Claude asks, "what are you doing?" his voice unexpectedly soft. At the sound of Claude's voice, the look on his face, something breaks wide open inside of Peter and everything he's been pushing down rushes up the surface in a sudden wave.

Peter sways a little, light-headed and unsteady on his feet. He says, "something unexpected," pushes himself up on the balls of his feet, and kisses Claude in the shadow of the open doorway.

Claude kisses him back, hands coming up to frame Peter's face, and pushes him back into the dark room, the door falling closed behind them. The light coming in through the one window isn't enough to see by and they trip over the coffee table and bruise their shins on the couch, trying to get to the bed.

It's awkward, they're both a little drunk, but Peter just pushes on, steamrolls over Claude when he hesitates. As prickly and imposing as Claude is in everything else, with Peter, like this, he's oddly gentle, careful.

---

Peter wakes up the next morning and thinks, in quick succession: Oh my god, I slept with Claude Raines. Oh my god, I slept with Claude Raines. Oh my god, I slept with Claude Raines.

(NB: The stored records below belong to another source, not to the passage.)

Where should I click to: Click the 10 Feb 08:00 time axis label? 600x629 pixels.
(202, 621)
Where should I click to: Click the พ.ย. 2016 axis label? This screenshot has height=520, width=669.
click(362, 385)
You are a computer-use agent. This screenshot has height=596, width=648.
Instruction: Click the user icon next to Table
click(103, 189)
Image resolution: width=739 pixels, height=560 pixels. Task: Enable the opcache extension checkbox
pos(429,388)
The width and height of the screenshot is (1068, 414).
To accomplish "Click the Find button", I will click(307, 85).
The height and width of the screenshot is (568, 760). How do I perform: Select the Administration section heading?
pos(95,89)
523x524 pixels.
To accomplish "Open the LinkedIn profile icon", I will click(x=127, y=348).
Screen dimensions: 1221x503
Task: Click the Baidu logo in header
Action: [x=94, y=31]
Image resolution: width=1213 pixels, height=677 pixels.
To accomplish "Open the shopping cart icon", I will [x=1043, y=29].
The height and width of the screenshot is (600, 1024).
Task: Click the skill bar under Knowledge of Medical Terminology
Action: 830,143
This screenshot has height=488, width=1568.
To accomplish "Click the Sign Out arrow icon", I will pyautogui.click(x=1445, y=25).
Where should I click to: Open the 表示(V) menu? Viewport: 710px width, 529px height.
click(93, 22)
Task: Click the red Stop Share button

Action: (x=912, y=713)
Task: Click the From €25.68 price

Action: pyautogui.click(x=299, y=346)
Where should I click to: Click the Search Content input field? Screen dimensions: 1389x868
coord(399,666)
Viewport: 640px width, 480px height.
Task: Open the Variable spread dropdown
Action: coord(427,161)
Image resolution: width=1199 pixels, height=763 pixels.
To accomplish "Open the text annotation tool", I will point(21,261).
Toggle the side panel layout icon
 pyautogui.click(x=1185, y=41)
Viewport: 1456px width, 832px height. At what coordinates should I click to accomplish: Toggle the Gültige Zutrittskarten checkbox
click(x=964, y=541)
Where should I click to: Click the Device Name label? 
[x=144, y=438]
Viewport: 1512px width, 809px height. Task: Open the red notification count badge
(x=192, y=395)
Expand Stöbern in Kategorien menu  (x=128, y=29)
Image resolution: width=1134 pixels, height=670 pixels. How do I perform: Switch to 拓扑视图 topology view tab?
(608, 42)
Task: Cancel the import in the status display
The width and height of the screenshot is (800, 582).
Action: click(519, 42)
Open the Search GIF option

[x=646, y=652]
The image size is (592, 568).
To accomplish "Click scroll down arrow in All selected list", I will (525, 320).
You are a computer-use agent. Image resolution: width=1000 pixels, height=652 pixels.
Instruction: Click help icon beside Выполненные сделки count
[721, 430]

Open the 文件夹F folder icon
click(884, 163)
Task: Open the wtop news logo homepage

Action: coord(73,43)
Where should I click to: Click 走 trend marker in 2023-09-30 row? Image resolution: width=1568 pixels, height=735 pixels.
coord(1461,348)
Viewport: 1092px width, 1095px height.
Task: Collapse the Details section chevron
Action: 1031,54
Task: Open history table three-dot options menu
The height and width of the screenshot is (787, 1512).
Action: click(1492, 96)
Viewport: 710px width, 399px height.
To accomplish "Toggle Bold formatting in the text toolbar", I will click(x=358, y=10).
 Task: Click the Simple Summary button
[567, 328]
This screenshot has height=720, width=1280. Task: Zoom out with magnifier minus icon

Thankfully, Claude sleeps through each one of Peter's freak-out permutations and barely changes position when Peter slinks out of the bed to go panic in the bathroom. Last night, in the dark, everything had felt simple and easy and obvious, the path clearly marked. Now, with everything lit up bright in the early morning sunlight, Peter isn't exactly sure what the hell he's doing.

He's slept with men before, in college and afterwards, but never another ballplayer and absolutely never a teammate. He doesn't even begin to know how to handle this kind of thing.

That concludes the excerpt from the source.